%%

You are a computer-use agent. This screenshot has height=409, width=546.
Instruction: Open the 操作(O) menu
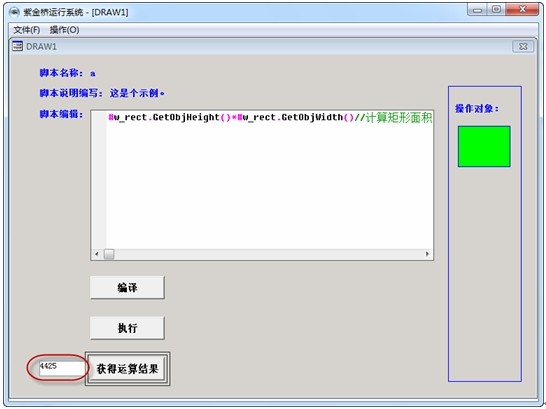(64, 30)
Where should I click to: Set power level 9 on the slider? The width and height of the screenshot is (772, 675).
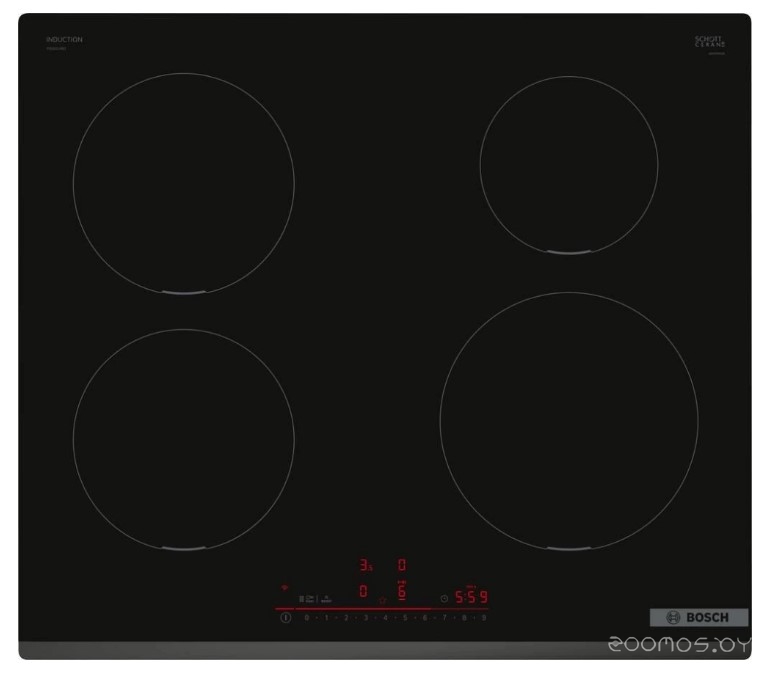pyautogui.click(x=484, y=618)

%%

_Exercise description_
Retype each record exactly as it appears above and drop the images.

_Answer section_
You are a computer-use agent. This screenshot has height=409, width=546.
Instruction: Open the 操作(O) menu
(64, 30)
Where should I click to: Set power level 9 on the slider? The width and height of the screenshot is (772, 675).
pyautogui.click(x=484, y=618)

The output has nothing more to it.